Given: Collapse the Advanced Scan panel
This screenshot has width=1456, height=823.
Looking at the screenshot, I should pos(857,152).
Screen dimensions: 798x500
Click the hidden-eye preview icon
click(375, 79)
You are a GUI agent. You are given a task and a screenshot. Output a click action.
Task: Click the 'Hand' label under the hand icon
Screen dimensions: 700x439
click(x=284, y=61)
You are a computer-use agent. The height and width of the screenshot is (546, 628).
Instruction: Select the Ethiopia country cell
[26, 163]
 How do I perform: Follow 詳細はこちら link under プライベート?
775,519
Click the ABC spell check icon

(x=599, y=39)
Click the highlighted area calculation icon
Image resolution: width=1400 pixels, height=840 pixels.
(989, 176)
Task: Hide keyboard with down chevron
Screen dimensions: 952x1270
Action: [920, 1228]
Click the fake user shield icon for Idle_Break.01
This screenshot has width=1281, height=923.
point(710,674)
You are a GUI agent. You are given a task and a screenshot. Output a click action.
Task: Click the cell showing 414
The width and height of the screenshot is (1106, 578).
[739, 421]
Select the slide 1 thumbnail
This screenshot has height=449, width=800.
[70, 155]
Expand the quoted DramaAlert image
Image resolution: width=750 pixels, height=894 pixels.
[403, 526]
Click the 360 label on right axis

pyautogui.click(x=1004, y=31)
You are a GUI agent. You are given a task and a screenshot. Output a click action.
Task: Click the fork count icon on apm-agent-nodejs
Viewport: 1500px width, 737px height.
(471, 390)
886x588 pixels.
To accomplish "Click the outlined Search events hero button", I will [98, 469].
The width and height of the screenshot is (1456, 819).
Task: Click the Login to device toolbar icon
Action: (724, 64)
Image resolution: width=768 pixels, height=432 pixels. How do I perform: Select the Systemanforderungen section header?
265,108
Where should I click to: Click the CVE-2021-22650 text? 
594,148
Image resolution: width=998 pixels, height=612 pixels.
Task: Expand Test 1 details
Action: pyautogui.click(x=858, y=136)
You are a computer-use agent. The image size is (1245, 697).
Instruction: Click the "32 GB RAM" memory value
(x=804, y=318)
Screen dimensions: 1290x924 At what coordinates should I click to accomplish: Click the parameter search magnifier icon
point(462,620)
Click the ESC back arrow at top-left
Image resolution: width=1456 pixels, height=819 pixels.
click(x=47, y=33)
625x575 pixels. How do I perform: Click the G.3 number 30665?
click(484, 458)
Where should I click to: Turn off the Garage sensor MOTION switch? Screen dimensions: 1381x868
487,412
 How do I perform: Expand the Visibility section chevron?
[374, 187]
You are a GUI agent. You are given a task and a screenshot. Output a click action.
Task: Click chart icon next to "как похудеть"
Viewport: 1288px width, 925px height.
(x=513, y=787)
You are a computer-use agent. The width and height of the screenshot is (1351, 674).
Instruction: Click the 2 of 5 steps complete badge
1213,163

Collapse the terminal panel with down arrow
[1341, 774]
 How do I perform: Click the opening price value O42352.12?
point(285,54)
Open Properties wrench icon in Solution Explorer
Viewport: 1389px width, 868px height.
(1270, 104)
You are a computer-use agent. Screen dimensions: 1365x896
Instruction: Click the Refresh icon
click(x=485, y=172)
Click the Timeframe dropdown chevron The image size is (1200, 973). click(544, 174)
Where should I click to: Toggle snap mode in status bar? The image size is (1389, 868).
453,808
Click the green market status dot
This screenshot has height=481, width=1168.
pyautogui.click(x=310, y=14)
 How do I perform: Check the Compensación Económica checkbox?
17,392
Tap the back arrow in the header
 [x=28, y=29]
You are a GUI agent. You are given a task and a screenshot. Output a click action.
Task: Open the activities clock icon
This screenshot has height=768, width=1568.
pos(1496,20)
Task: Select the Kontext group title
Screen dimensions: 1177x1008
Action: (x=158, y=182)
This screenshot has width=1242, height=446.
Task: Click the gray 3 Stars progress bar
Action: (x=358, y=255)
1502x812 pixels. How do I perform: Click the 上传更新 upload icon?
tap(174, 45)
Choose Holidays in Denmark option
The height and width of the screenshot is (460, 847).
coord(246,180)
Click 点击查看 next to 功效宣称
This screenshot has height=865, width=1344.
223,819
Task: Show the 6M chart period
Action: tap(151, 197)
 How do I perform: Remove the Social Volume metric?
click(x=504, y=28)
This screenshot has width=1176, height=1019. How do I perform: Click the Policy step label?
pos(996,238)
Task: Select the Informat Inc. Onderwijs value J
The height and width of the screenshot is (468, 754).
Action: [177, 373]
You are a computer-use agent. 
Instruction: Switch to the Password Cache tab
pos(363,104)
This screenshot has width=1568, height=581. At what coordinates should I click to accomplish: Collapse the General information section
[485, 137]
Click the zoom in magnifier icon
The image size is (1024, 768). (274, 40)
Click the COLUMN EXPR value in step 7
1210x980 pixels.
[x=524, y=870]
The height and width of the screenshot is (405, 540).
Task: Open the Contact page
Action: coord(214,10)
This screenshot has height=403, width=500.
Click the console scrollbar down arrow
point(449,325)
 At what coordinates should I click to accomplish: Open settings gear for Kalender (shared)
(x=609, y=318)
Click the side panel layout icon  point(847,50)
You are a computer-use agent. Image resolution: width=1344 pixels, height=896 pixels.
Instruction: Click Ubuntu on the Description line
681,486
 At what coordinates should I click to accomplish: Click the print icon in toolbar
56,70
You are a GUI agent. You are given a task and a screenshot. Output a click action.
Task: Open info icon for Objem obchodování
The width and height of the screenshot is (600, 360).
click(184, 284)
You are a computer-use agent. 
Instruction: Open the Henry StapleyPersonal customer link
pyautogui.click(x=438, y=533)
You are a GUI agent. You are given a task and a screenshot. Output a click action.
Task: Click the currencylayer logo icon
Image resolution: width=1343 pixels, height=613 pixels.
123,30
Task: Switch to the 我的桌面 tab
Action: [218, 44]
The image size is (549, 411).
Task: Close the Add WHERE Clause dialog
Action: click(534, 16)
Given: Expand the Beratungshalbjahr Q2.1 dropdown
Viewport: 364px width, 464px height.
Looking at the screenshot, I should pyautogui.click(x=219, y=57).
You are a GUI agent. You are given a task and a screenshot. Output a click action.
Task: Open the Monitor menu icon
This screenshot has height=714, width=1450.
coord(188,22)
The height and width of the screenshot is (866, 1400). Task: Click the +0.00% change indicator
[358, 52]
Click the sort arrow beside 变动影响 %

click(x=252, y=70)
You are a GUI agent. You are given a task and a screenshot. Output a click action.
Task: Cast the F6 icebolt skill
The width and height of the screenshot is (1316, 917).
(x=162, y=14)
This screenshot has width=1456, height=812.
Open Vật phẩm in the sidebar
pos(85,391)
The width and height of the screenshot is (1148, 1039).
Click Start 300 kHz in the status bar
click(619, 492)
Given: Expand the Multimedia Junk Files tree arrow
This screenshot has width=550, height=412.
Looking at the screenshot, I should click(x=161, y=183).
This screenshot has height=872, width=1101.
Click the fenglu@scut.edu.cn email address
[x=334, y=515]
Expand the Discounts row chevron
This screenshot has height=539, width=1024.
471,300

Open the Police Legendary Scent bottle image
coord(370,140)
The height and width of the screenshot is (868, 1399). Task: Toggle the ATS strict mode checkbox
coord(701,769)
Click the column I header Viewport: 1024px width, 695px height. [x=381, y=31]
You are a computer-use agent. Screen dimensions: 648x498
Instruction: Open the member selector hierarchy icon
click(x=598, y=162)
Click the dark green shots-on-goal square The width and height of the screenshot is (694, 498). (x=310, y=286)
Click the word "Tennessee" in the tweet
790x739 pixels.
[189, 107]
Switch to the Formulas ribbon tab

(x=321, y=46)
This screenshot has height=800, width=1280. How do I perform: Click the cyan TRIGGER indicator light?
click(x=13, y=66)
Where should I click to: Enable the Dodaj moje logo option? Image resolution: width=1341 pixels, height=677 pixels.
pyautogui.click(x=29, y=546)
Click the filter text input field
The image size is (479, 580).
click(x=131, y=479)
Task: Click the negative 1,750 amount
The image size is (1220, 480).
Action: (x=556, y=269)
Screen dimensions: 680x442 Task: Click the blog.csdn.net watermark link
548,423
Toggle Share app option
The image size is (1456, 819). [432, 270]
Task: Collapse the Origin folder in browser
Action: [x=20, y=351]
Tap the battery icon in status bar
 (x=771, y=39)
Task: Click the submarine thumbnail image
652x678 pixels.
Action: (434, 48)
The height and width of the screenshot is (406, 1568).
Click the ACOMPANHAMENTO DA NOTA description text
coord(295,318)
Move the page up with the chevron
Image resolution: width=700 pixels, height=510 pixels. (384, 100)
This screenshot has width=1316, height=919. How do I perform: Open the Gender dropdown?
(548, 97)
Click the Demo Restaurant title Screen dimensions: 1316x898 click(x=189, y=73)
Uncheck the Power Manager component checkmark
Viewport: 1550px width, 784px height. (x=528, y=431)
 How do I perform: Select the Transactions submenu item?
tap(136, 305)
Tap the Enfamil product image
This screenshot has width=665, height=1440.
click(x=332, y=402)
+--
> Что требуется: Отредактируйте часть листинга от его начала до строки с "click(375, 79)" включительно, заменив "preview icon" на "settings icon" и оставив всё прочее без изменений.

> Результат выполнения:
Given: Collapse the Advanced Scan panel
This screenshot has width=1456, height=823.
Looking at the screenshot, I should pos(857,152).
Screen dimensions: 798x500
Click the hidden-eye settings icon
click(375, 79)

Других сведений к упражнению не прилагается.